YOUR ASSIGNMENT >>
Scan the entries below for the word "computer" and copy every line in which it occurs.

INFORMATION GIVEN >>
BEGIN
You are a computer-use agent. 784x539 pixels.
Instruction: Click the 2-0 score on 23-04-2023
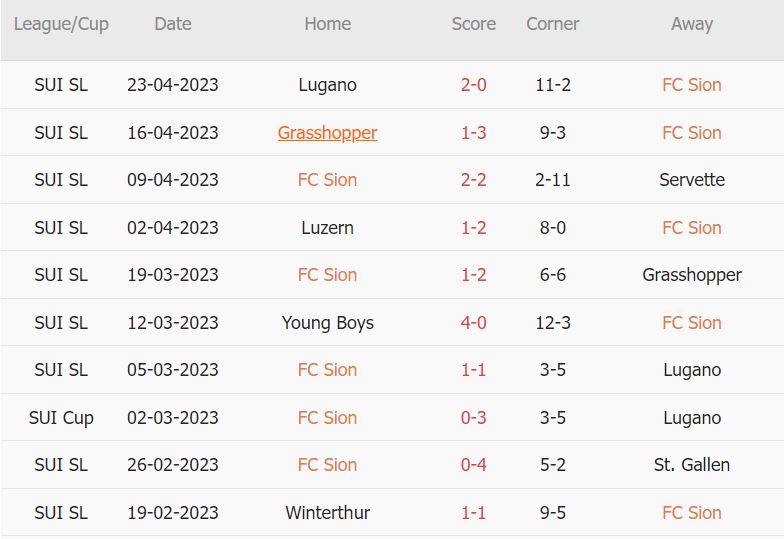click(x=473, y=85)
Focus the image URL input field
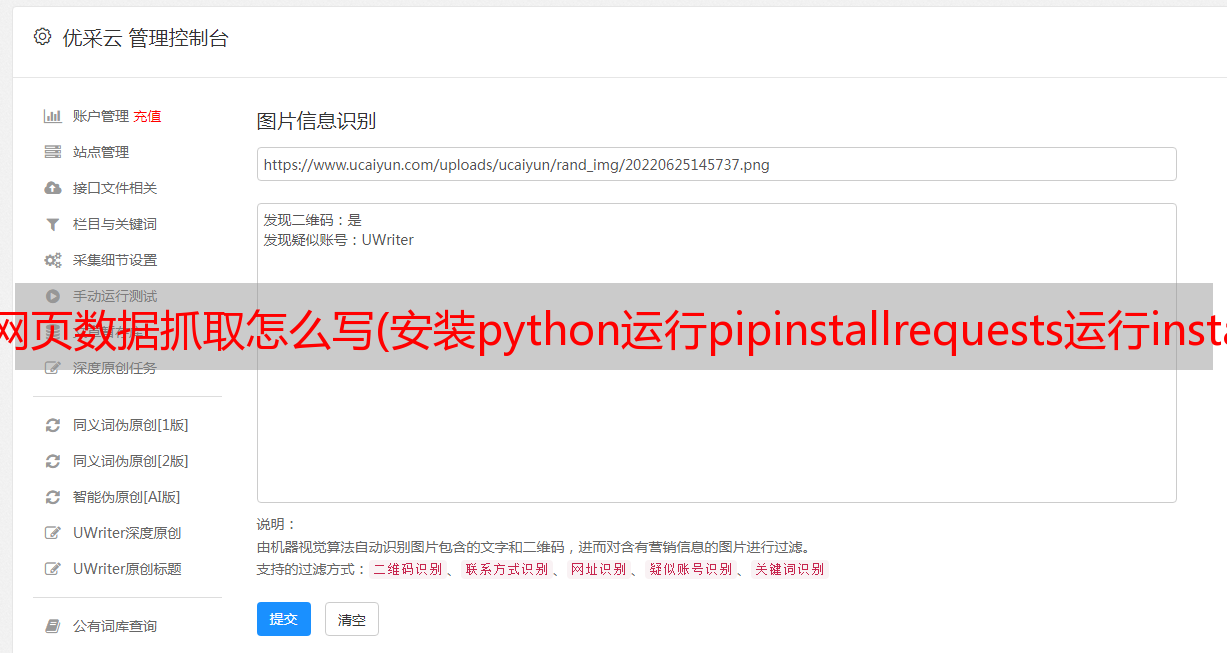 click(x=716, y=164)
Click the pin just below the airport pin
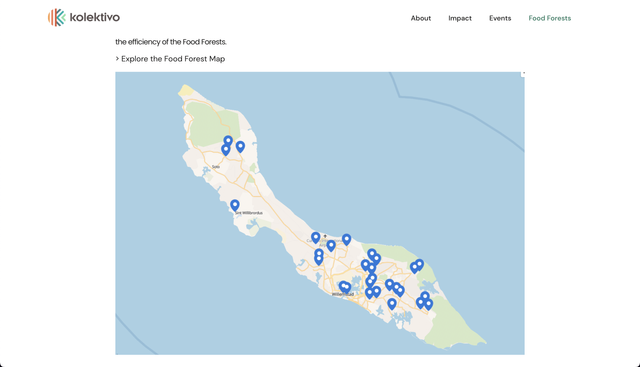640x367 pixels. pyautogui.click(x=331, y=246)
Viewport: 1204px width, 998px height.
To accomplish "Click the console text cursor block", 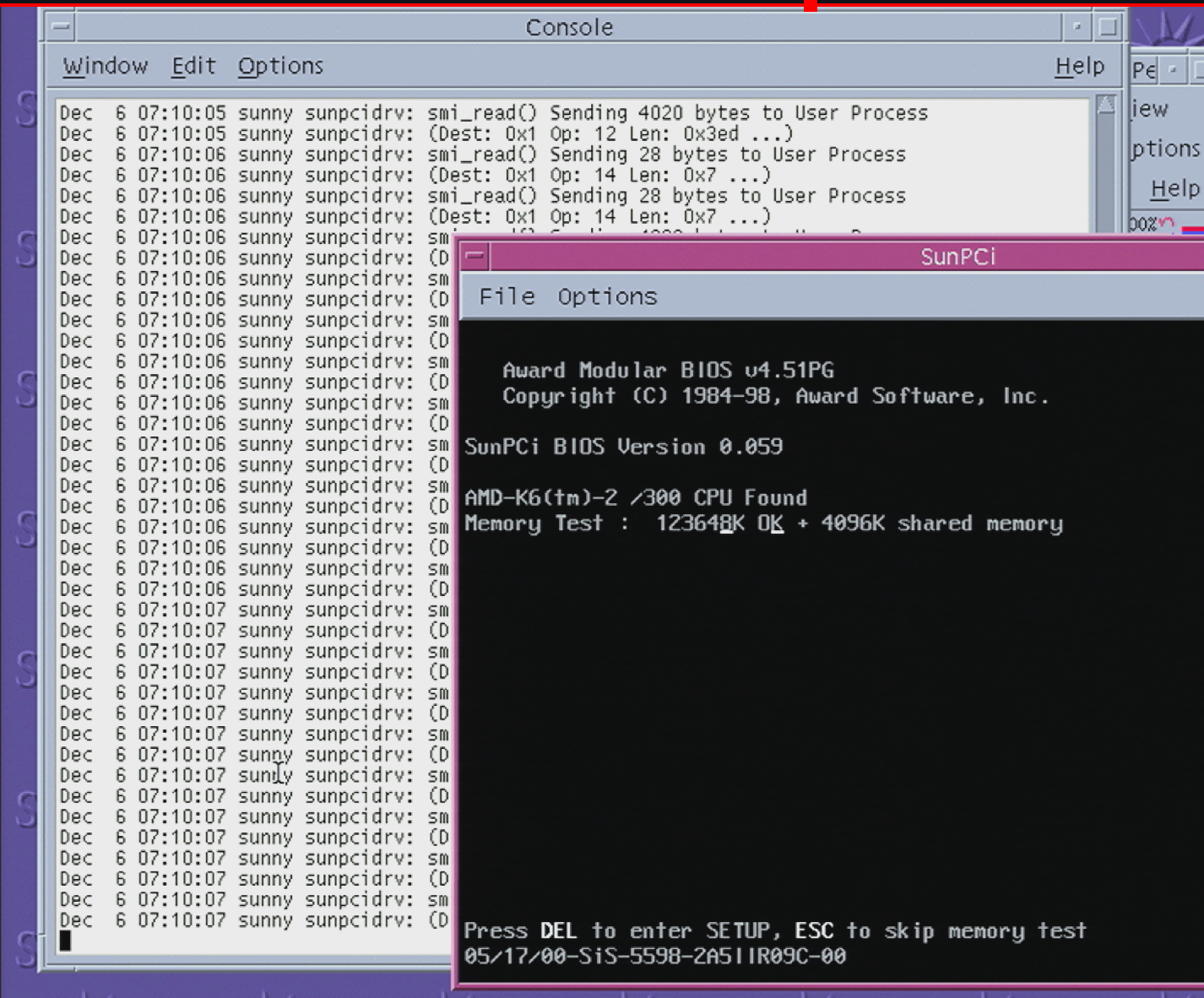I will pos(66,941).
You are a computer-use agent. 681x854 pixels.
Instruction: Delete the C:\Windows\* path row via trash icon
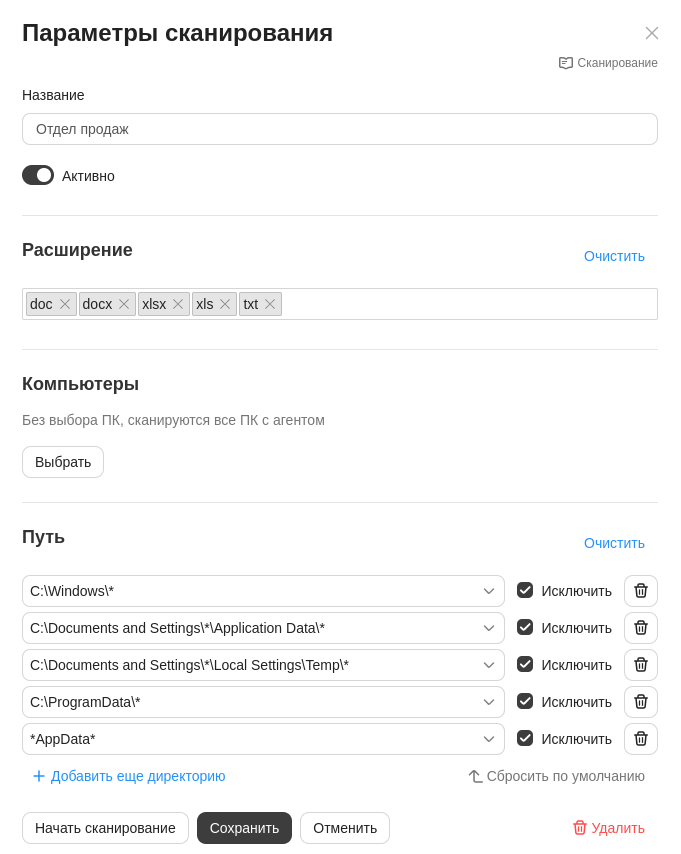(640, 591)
END
BEGIN
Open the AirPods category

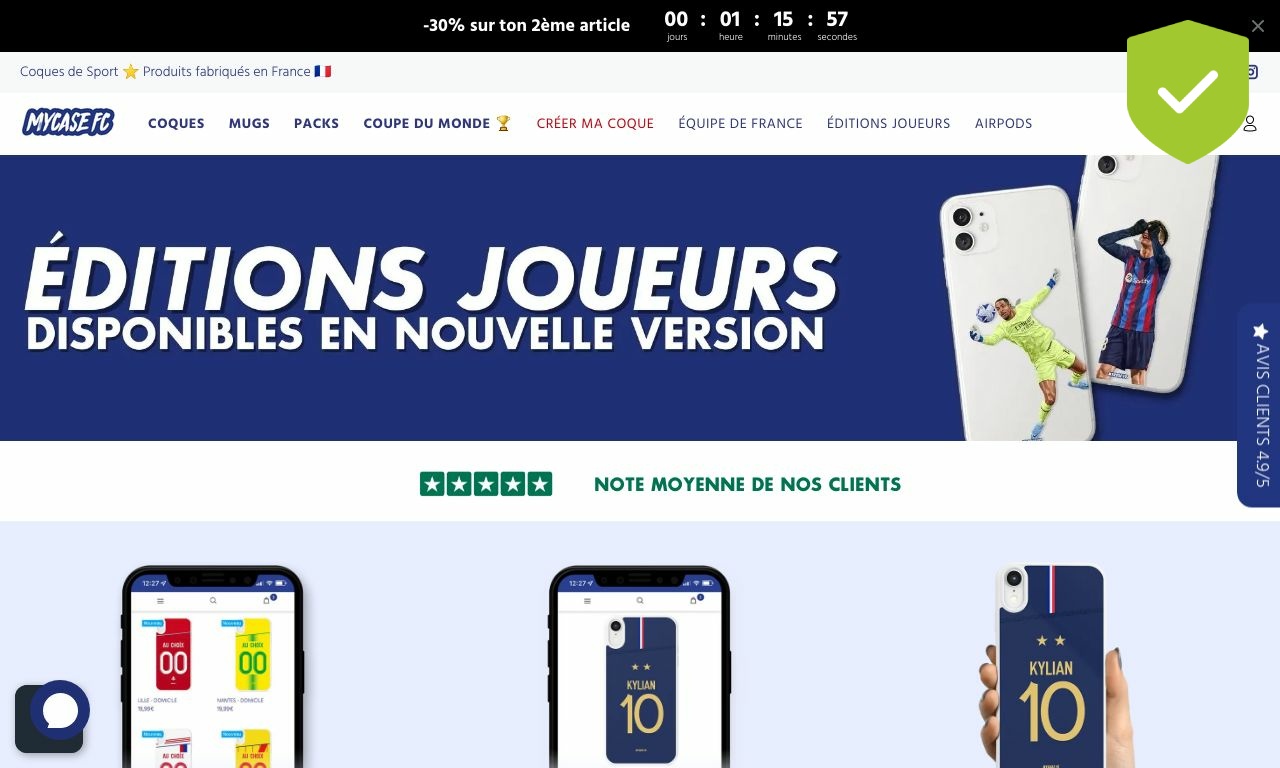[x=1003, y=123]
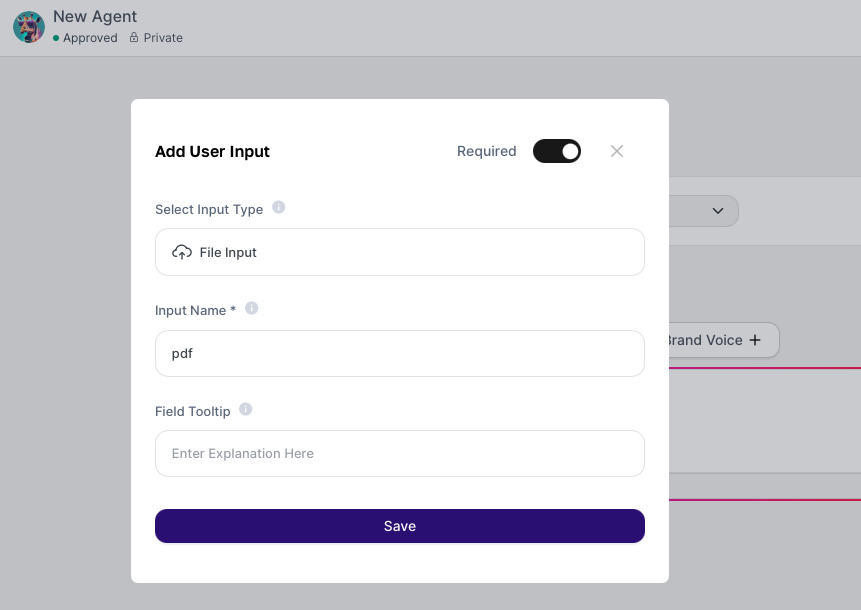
END
BEGIN
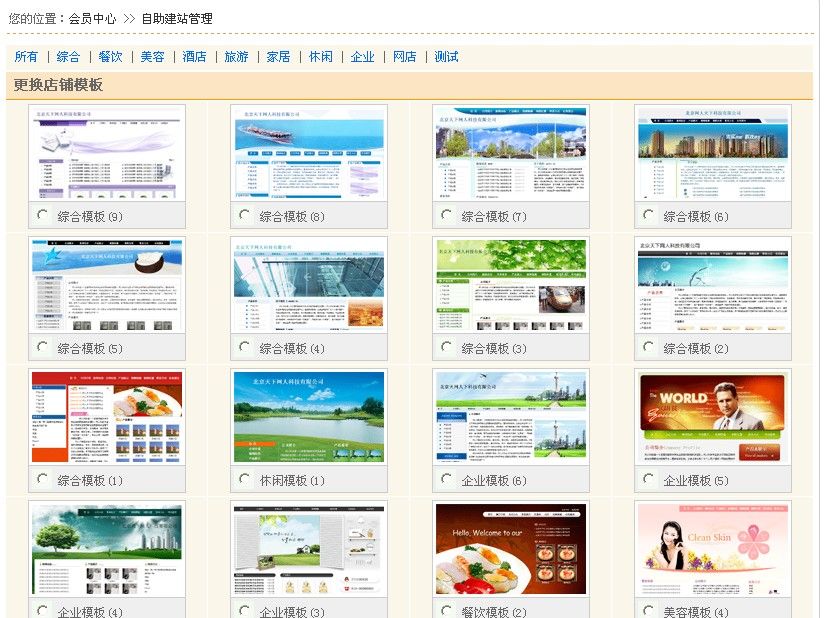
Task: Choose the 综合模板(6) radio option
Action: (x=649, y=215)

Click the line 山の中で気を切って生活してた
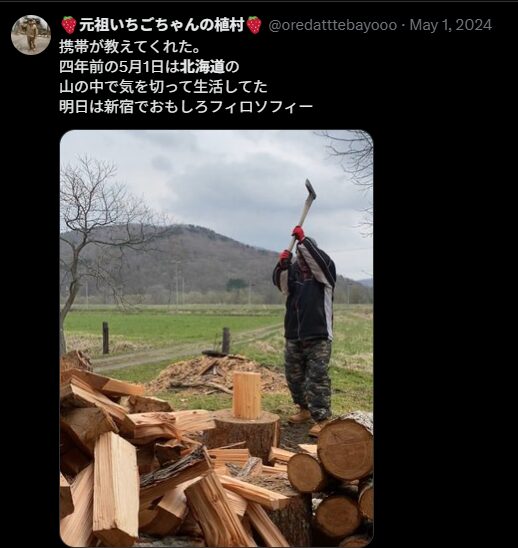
END
OUTPUT BELOW >>
You are a computer-use agent. 784x539 pixels.
You are a computer-use agent. 681x854 pixels.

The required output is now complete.